Vitamin E and Selenium Do Not Prevent Prostate Cancer; Use of the Supplements Stopped in Large-Scale Study
October 29, 2008 — The SELECT (Selenium and Vitamin E Cancer Prevention Trial) prostate cancer prevention study is instructing its 35,000-plus participants to stop taking the 2 nutritional supplements because of an apparent lack of benefit and a possibility of harm.
“The Data and Safety Monitoring Committee made the decision to stop use of the supplements, not to stop the trial. We will follow participants for 3 more years to determine if there is any benefit or any harm,” said Larry Baker, MD, chairman of the Southwest Oncology Group, which coordinated the trial, and professor of medicine at University of Michigan Medical School in Ann Arbor.
The Data and Safety Monitoring Committee said that “the data could not exclude a small chance that the study supplements might have effects later in the men’s lives.” However, the antioxidants selenium and vitamin E, taken alone or together for an average of 5 years, did not prevent prostate cancer, according to the committee.
The antioxidants selenium and vitamin E, taken alone or together for an average of 5 years, did not prevent prostate cancer.

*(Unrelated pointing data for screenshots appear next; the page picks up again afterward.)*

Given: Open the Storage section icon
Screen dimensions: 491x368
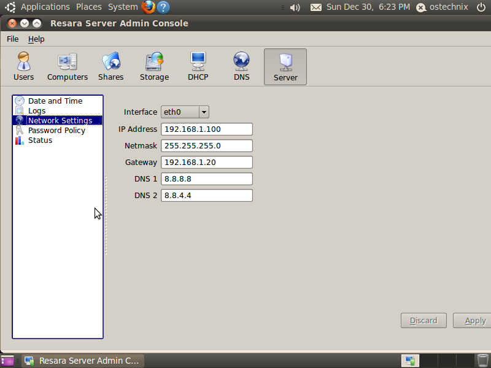Looking at the screenshot, I should 154,67.
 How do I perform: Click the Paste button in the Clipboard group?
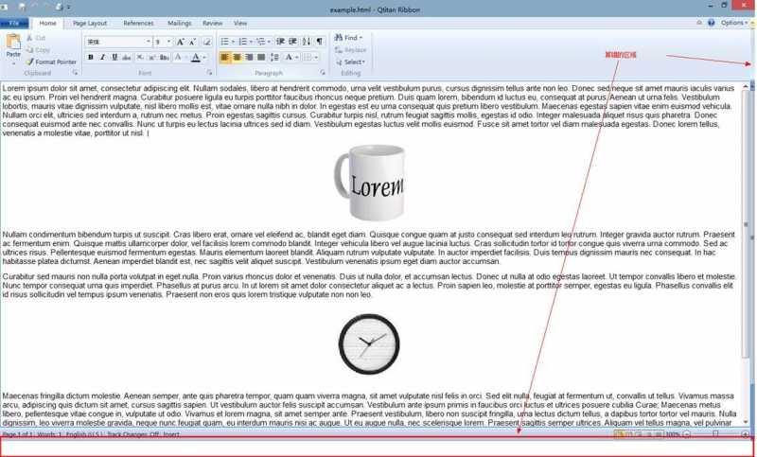13,45
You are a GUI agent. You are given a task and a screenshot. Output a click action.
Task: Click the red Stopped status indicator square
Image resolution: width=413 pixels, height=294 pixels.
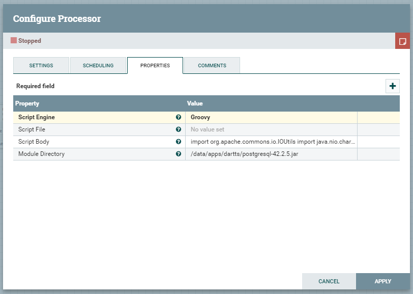pyautogui.click(x=14, y=40)
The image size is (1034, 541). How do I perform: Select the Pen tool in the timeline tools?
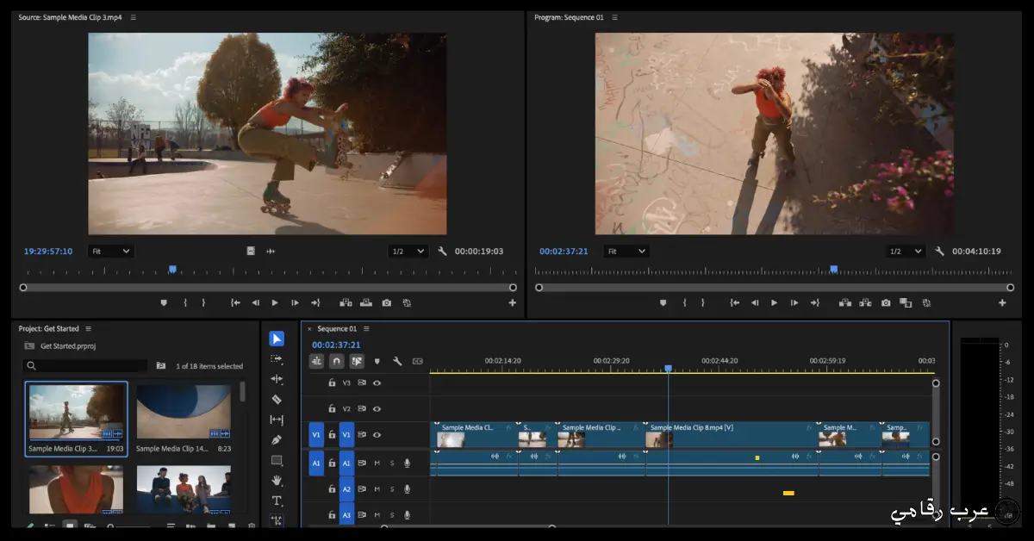tap(277, 438)
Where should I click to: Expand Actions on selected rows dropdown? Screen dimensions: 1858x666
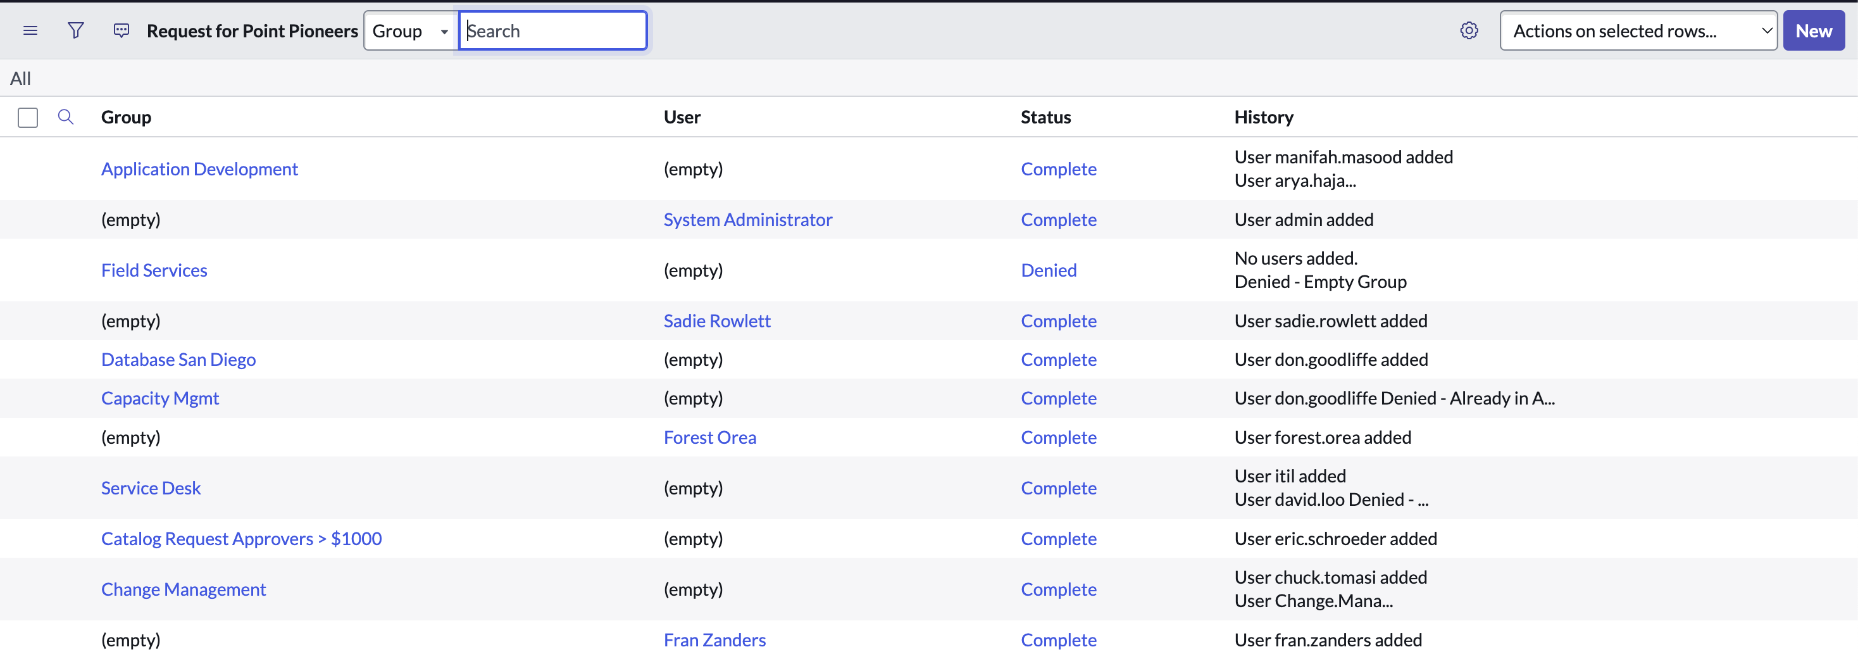click(x=1637, y=31)
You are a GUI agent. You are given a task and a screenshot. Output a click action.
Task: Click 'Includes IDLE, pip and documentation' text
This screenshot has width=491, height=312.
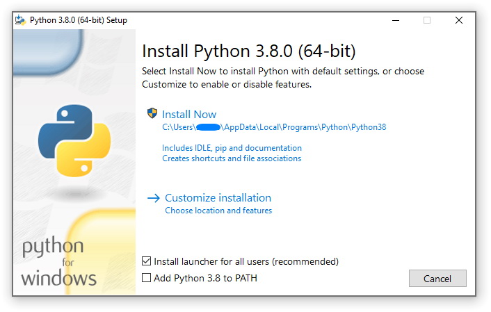232,148
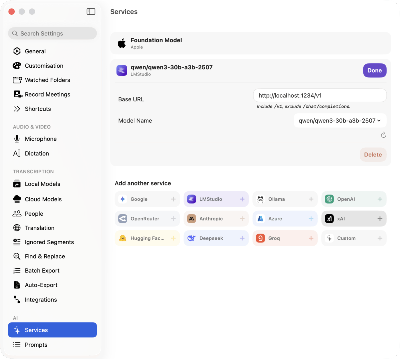Open Microphone settings in sidebar
Image resolution: width=400 pixels, height=359 pixels.
[x=41, y=139]
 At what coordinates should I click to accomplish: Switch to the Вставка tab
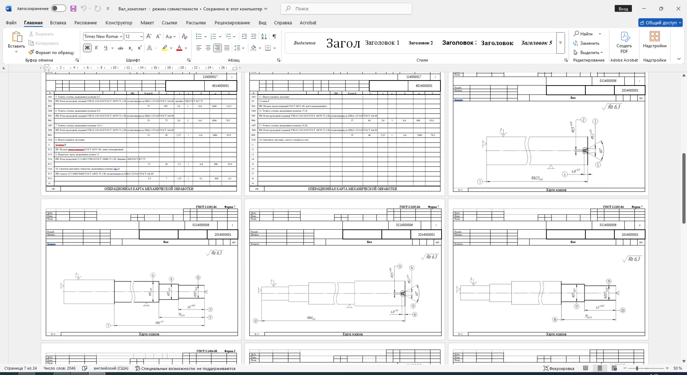[x=58, y=23]
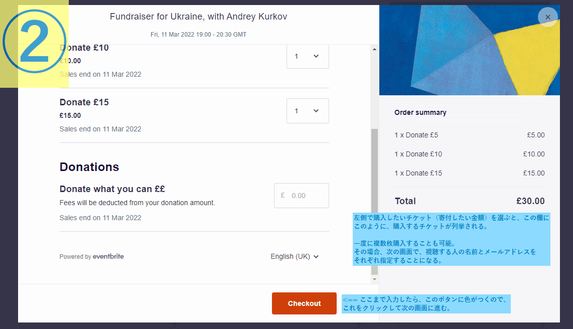Click the Total £30.00 amount
573x329 pixels.
[x=530, y=201]
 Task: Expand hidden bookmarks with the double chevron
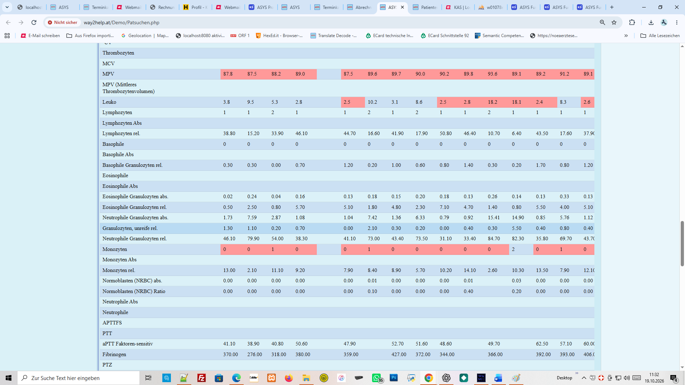point(626,36)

“We went back to the biologists, and they said that 8 months was sufficient exposure to see benefit,” Dr. Baker explained.
The data from SELECT also show 2 trends that were of concern but not statistically significant: in men taking only vitamin E, there were slightly more cases of prostate cancer; and, in men taking only selenium, there were slightly more cases of diabetes. Neither of these findings means an increased risk from the supplements, and they could be due to chance, according to the National Cancer Institute (NCI), which funded the trial.

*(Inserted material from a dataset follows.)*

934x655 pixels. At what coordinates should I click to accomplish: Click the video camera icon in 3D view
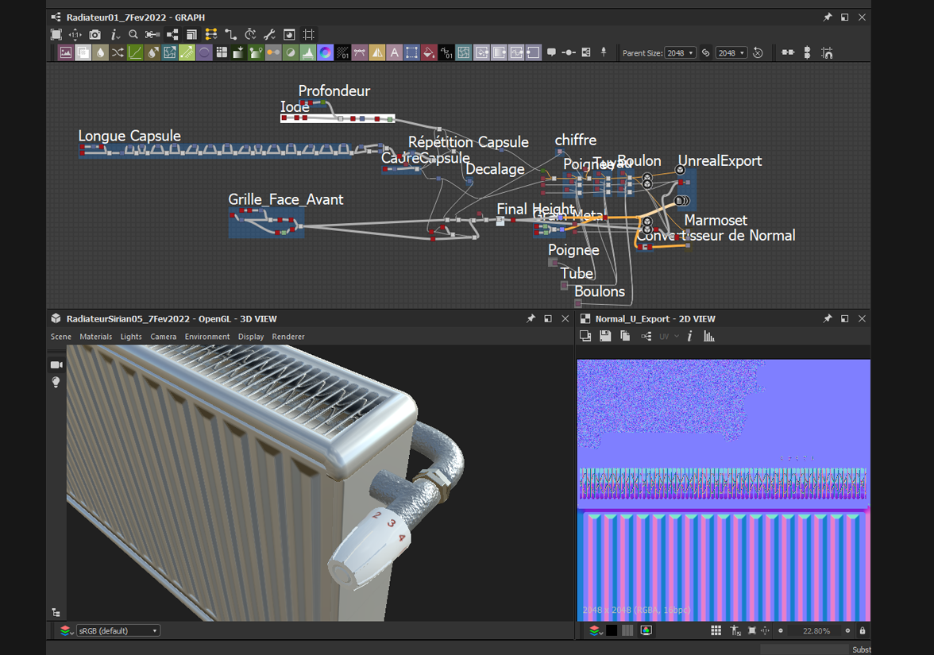coord(56,364)
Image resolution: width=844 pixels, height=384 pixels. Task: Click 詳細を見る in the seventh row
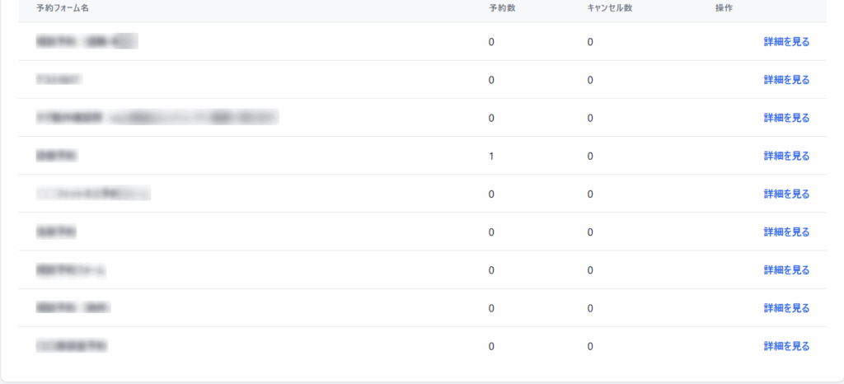point(786,270)
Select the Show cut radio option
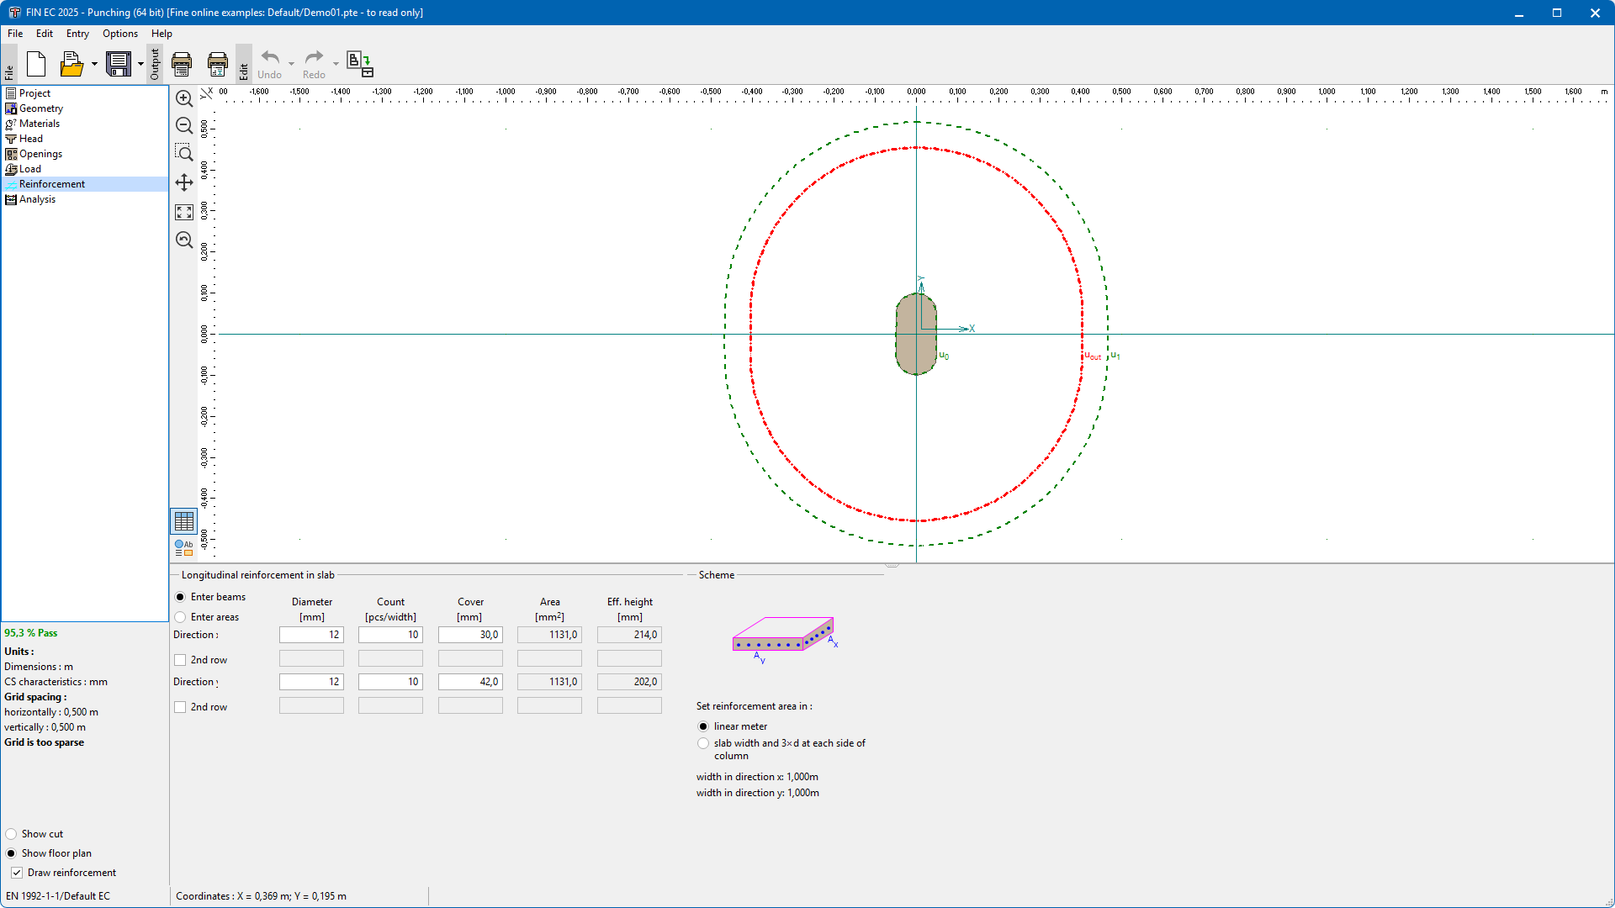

The Data and Safety Monitoring Committee also determined that it was unlikely that selenium and vitamin E supplementation would ever produce a 25% reduction in prostate cancer, which was the study’s goal.
Dr. Baker said that the results to date speak for themselves, and that SELECT is a much larger trial than previous trials that suggested benefit. “This is the definitive study and anyone who argues that is ignoring the facts.”